Second, we could spread the word that inner work, though it is a deeply personal matter, is not necessarily a private matter: inner work can be helped along in community. Indeed doing inner work together is a vital counterpoint to doing it alone.”
Exercising The Right Brain But With Others
Upon reading this, I felt “called” (a concept my left brain would find amusing) to start a discussion group, called Pragmatic Spirituality. My husband and I have facilitated these discussions for the past 2 years. Marty works with organizational and leadership development. He too is undermethylated and thus has a tendency toward his left brain, at least by history. Facilitating and being part of this group has shifted us both gladly in the direction of the right brain.
Given the repeated messages we get from our left brain culture, we all have deficits when it comes to our brain hemispheres. Because of neuroplasticity, however, we essentially can rewire neurological pathways by getting those neglected neurons firing. This is the neurobiology of spiritual growth.
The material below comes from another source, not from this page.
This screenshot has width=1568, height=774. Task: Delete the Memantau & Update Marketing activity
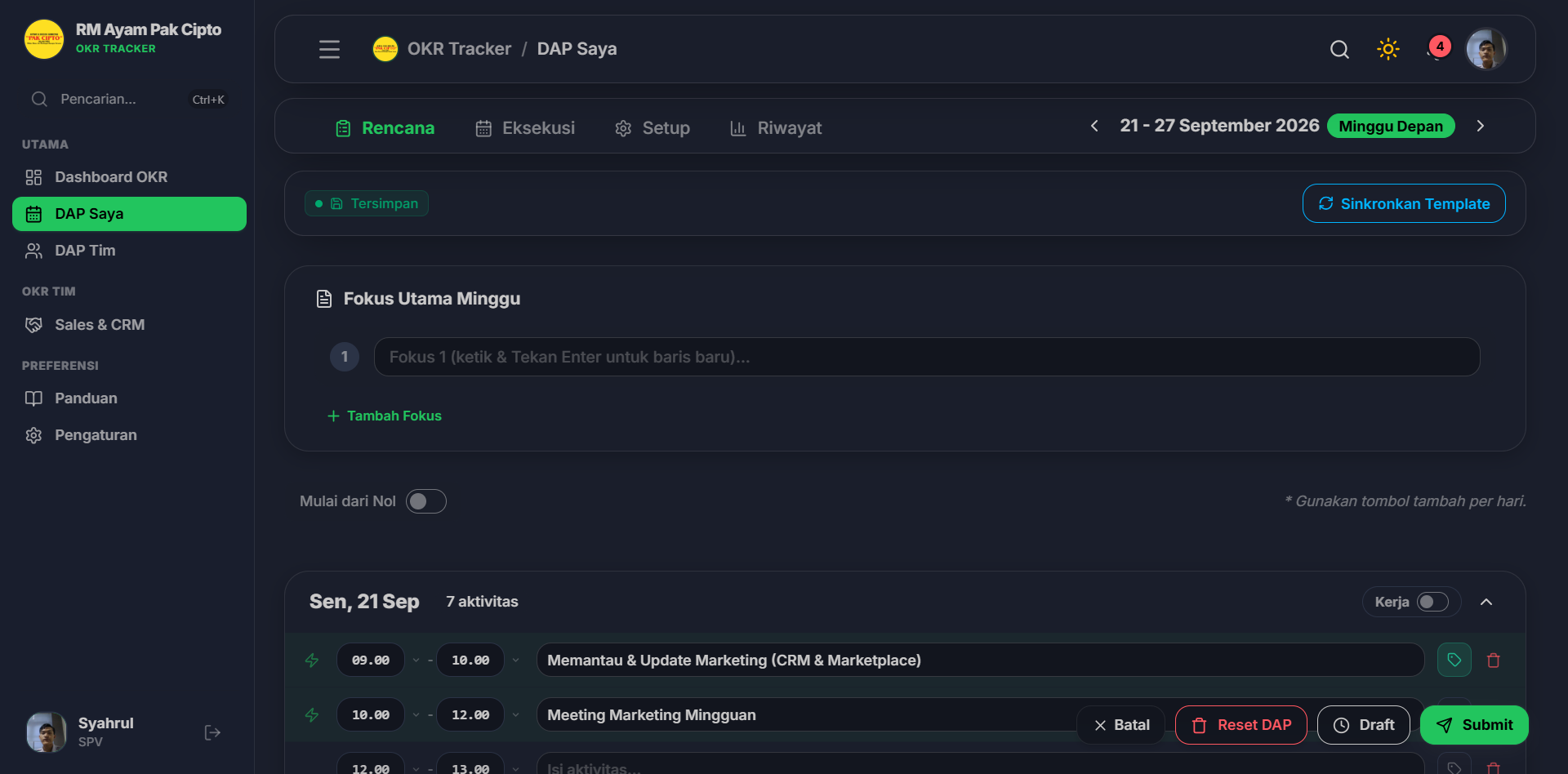1494,660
All that being said, I also take supplements to help address undermethylation. I eat a diet high in protein (to increase methyl) and minimize inflammation and toxicity which undermethylated people tend to be more susceptible to. None of these strategies, however, feel as good as those that heavily rely on the right brain. Like many people with undermethylation, I've had times when I've found myself engaged in repetitive and potentially addictive activities, specifically internet surfing and overeating. This was much more frequent when I was in the throws of inflammation.
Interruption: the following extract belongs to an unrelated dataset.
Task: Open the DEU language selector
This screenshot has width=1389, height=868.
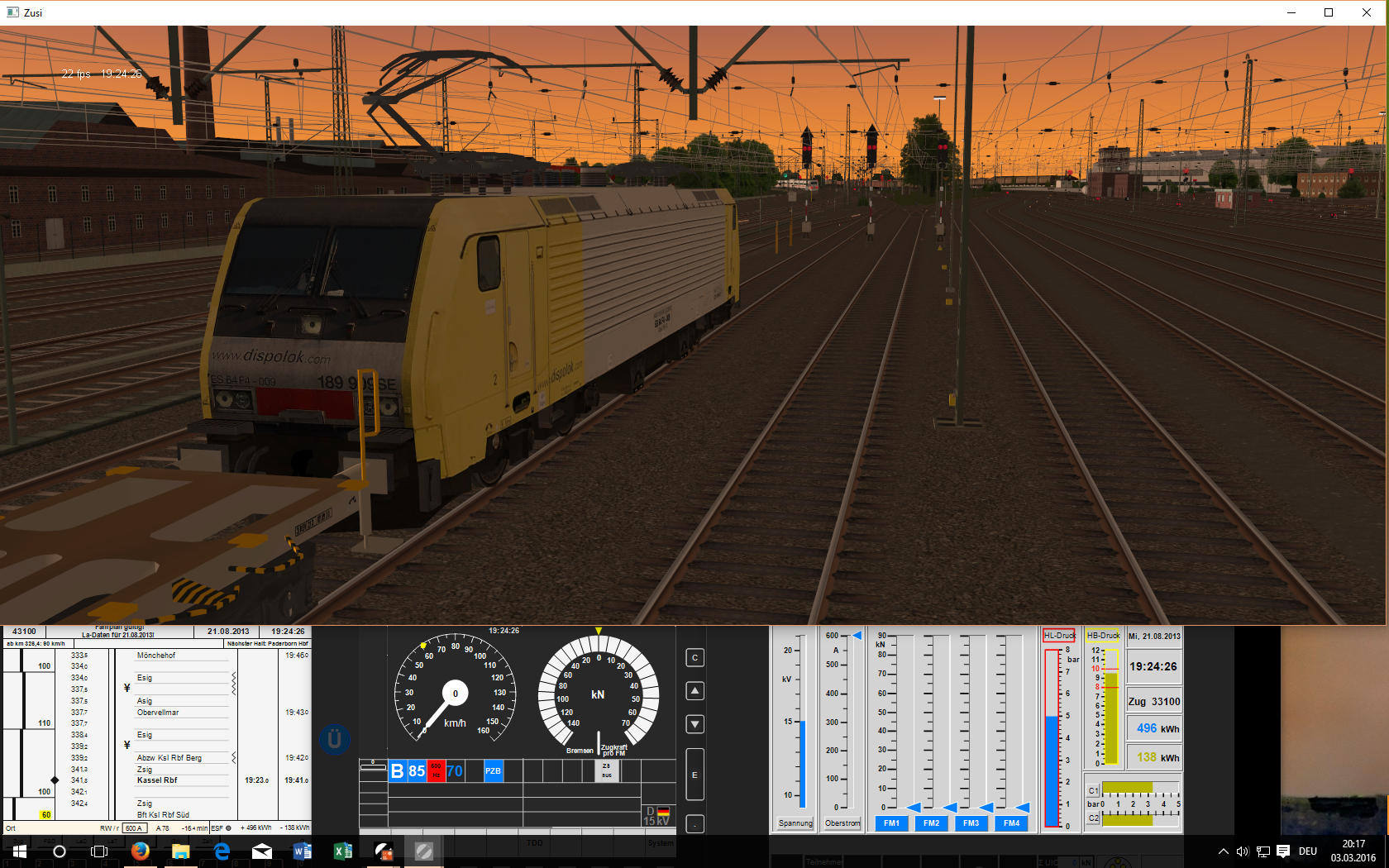Action: tap(1308, 851)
By addressing inflammation and shifting to a more right brain perspective these tendencies have subsided. Now, I more easily recognize when I need to see the bigger picture. To do so has allowed me to be more effective, has improved my health and made everything more meaningful, including writing these blogs. What at times was a relatively perfectionistic and self conscious pursuit, is now an enjoyable process. The start of this blog was an open attention to what interests me and what seems to be a need of those I see and who read this blog. The middle involves a narrowing of my attention to the nuts and bolts of the topic. The end is a pulling back, letting go and having a sense of peace that I've given what I have to offer, however small, to something larger than myself.